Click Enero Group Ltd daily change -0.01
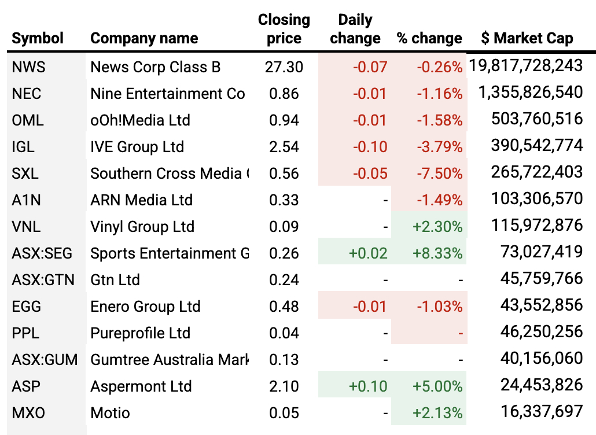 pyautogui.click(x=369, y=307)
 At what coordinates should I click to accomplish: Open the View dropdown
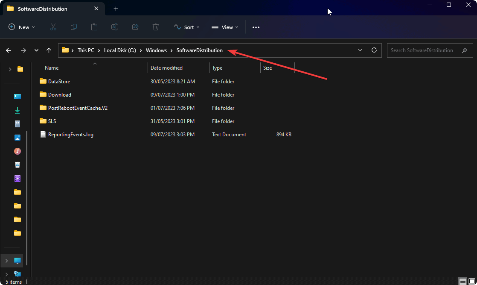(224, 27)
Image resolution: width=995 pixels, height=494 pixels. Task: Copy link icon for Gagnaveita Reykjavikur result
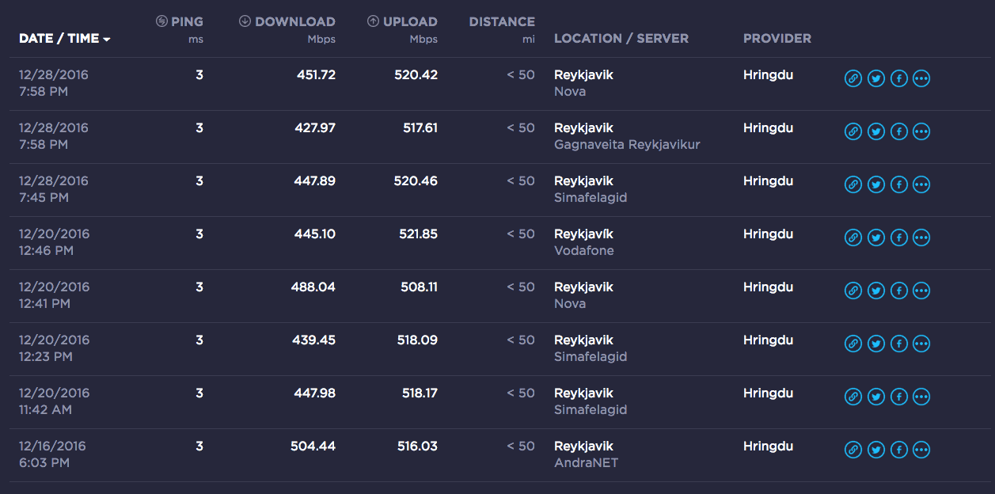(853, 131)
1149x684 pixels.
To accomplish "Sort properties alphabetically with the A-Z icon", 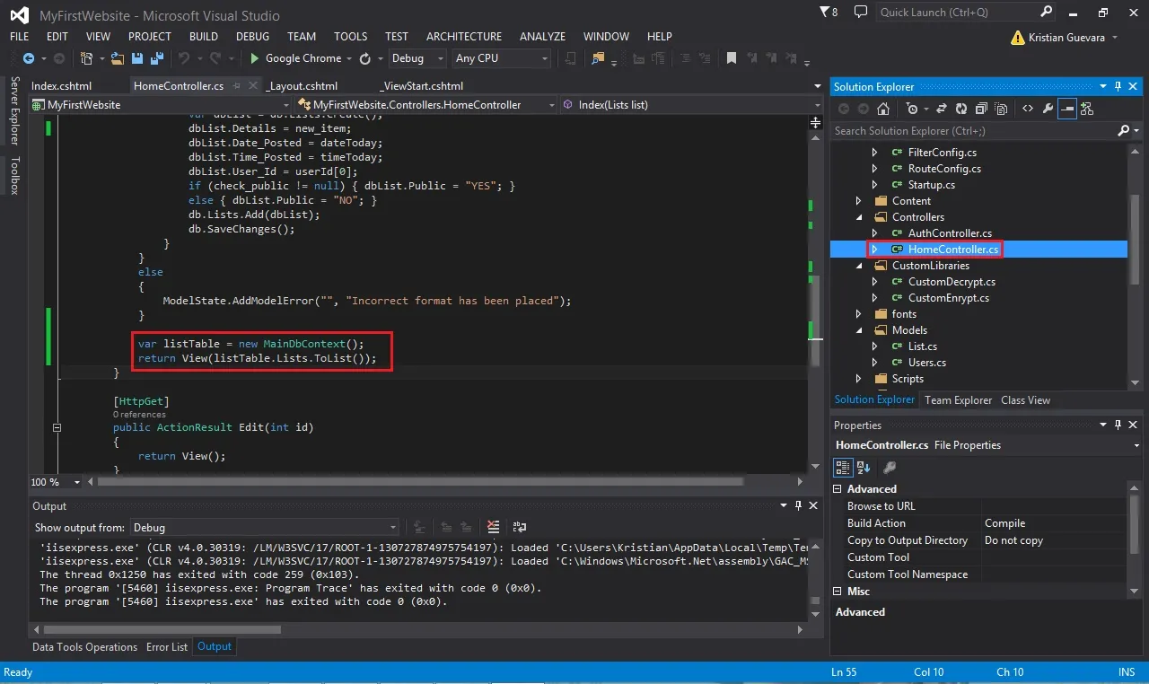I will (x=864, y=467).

...

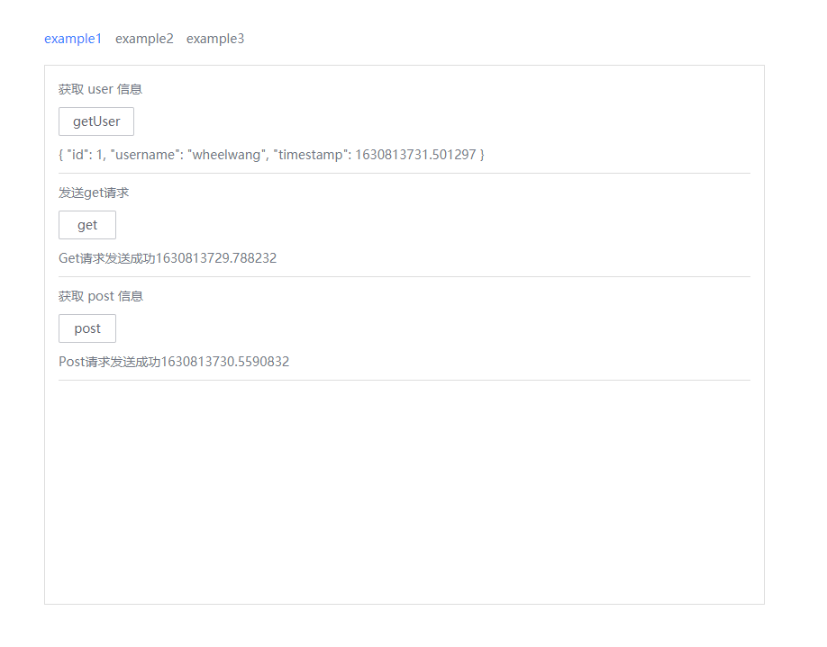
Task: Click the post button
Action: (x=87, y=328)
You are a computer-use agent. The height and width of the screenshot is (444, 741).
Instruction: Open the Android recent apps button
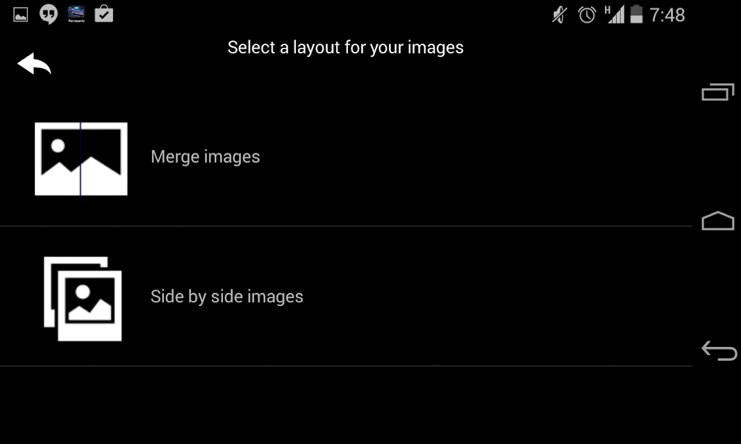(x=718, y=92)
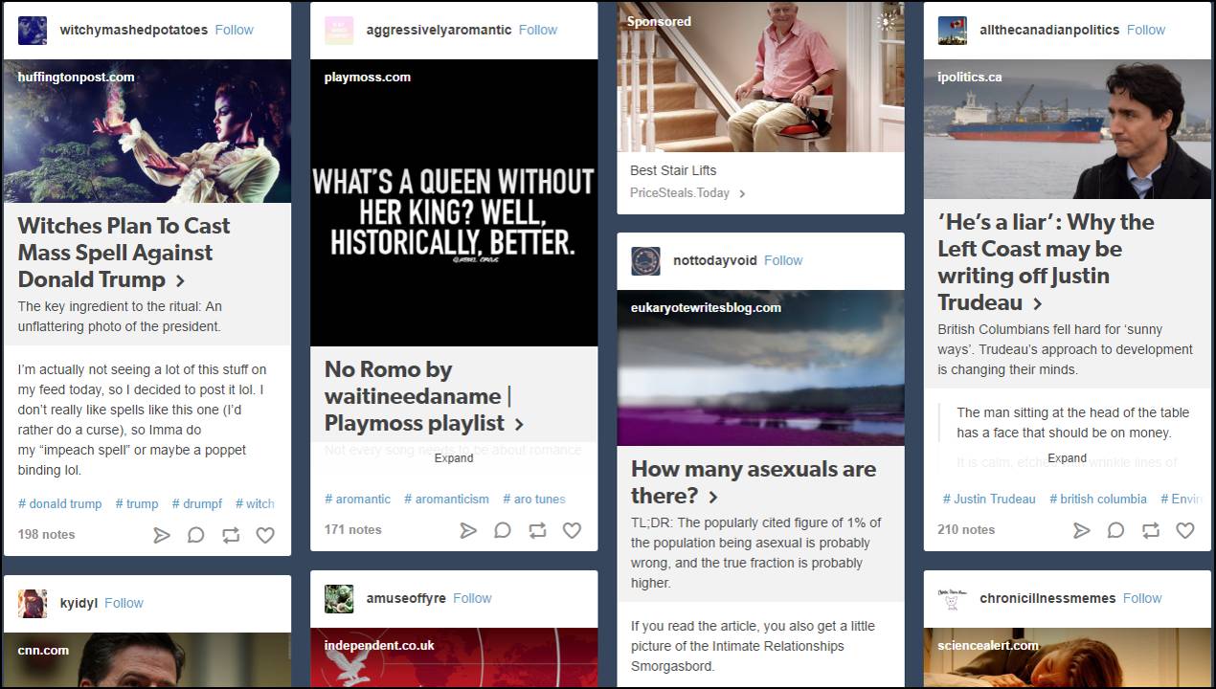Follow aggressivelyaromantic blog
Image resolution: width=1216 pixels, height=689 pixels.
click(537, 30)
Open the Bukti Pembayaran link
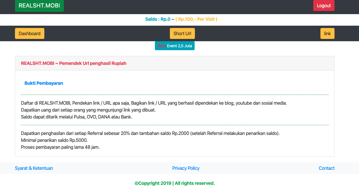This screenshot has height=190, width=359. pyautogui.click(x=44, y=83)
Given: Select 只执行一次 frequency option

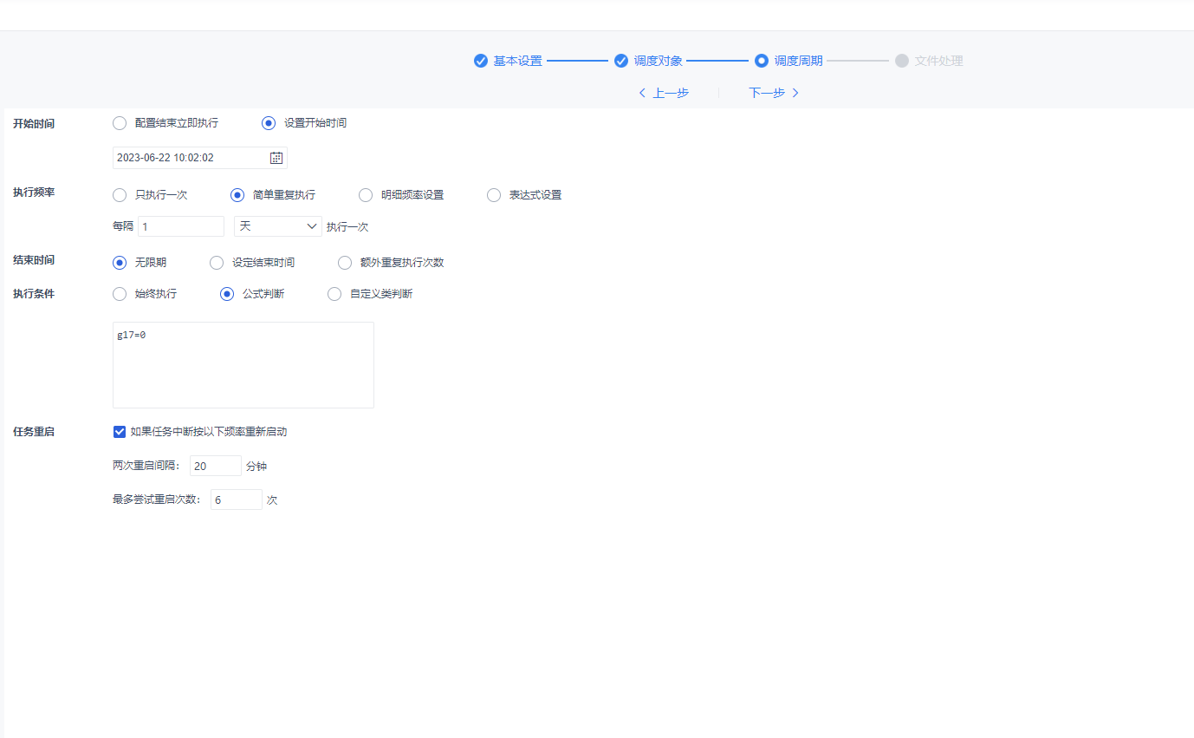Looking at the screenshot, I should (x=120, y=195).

==

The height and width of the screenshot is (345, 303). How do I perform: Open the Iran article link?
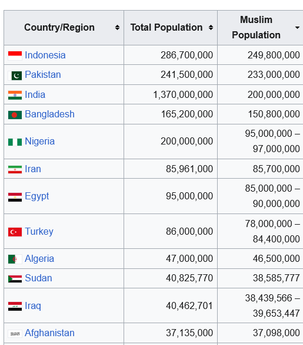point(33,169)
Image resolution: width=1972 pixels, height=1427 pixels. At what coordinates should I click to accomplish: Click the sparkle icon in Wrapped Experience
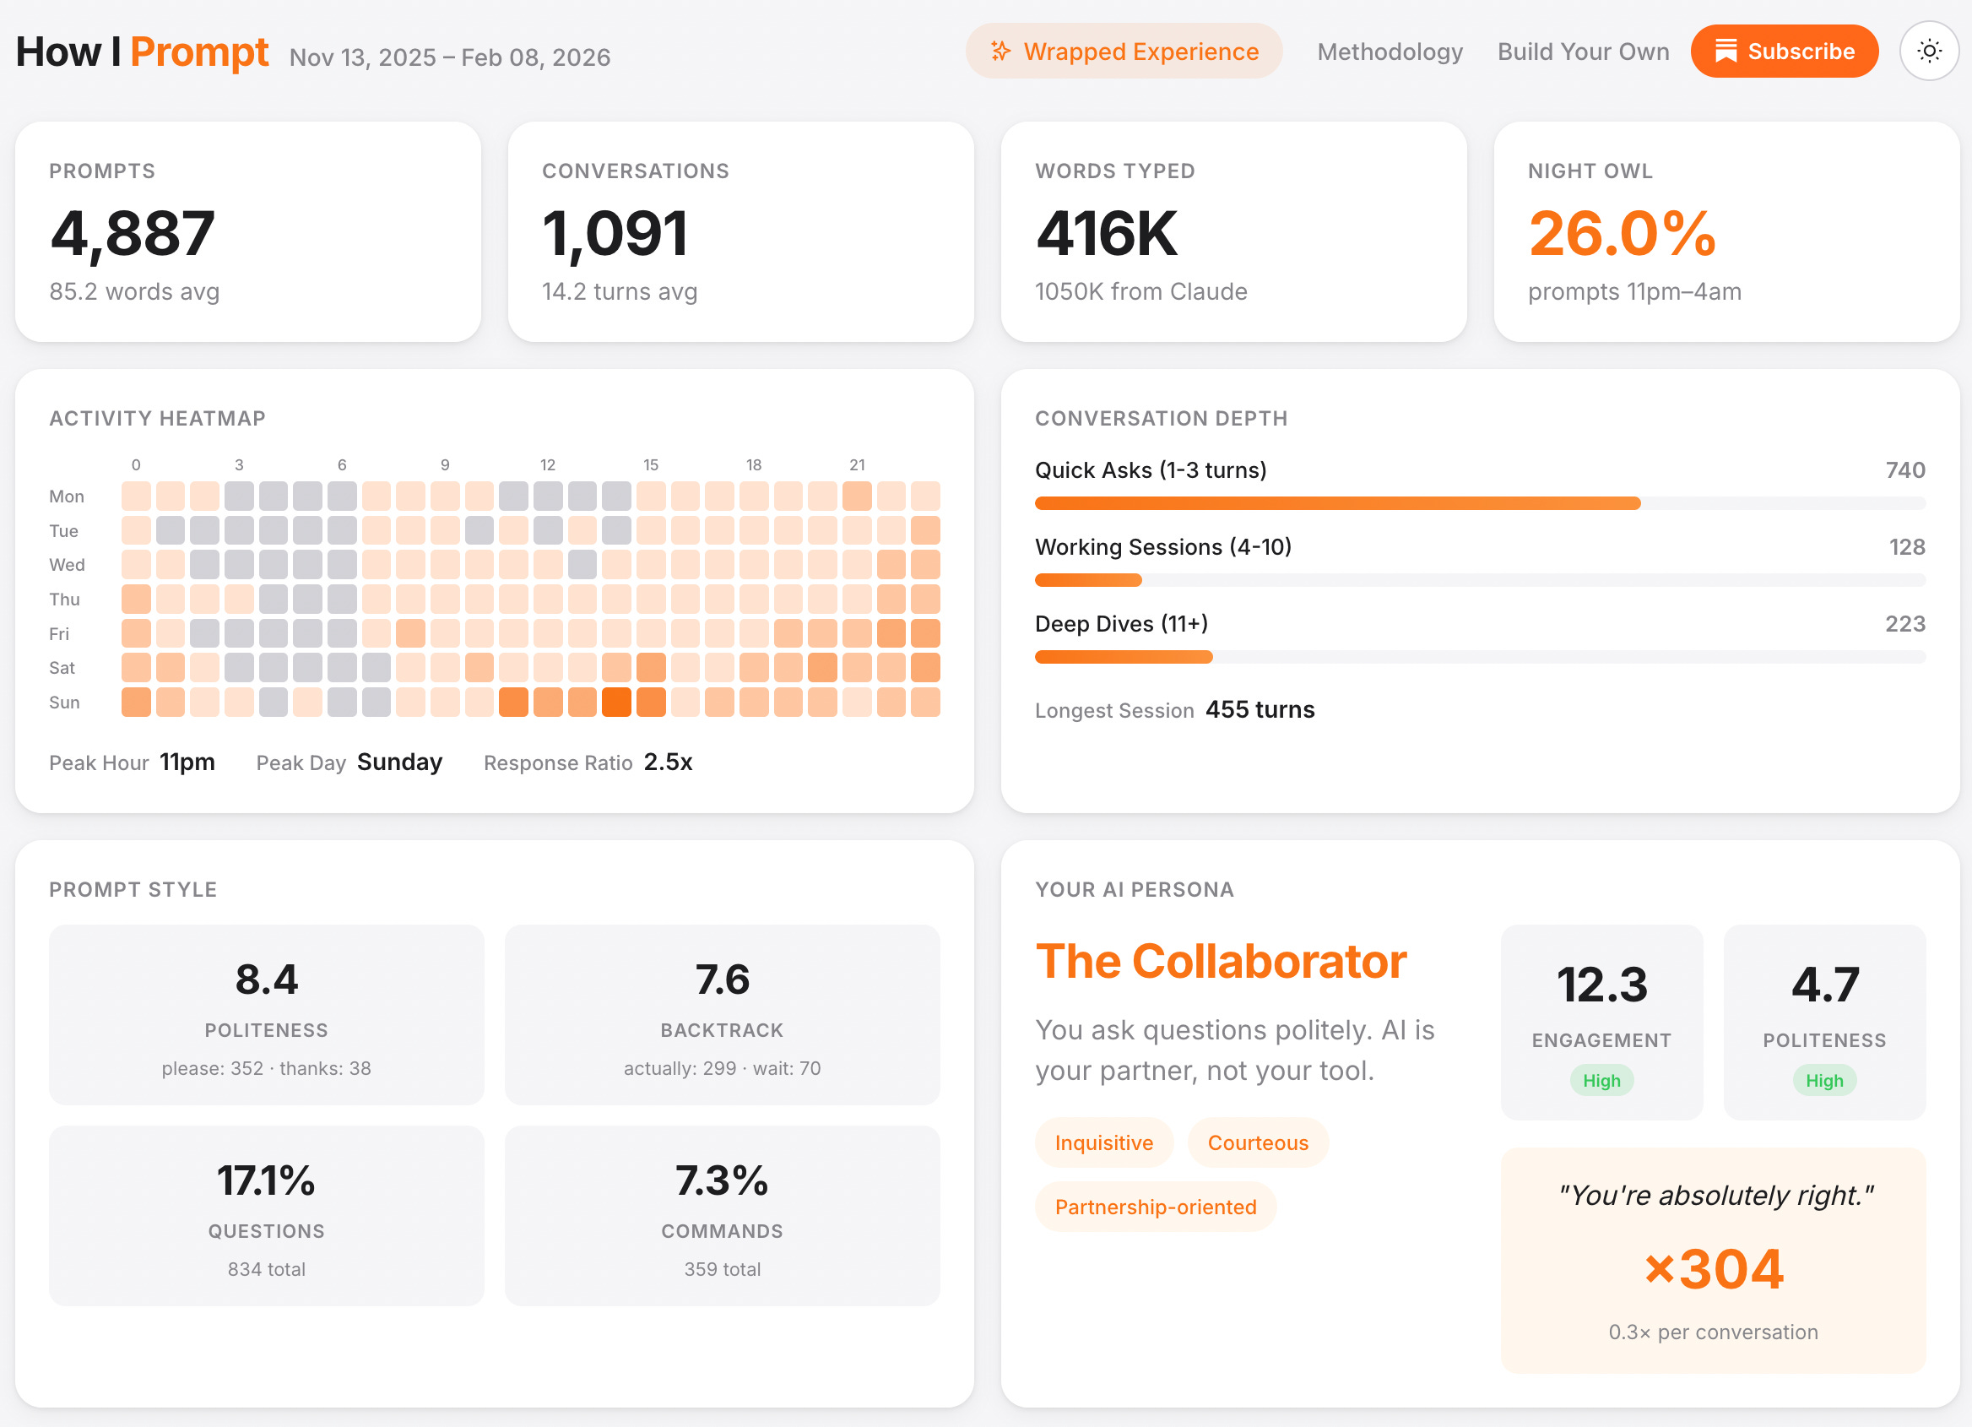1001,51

OBIETTIVO: Ricopia parola per parola le righe dalla riga con "Open the Bukti Pembayaran link" alla riga con "Looking at the", comprese entrambe. Lascia fuori le immagini.

RISPOSTA:
Open the Bukti Pembayaran link
This screenshot has height=190, width=359. pyautogui.click(x=44, y=83)
Given: Select 只执行一次 frequency option

Looking at the screenshot, I should (x=120, y=195).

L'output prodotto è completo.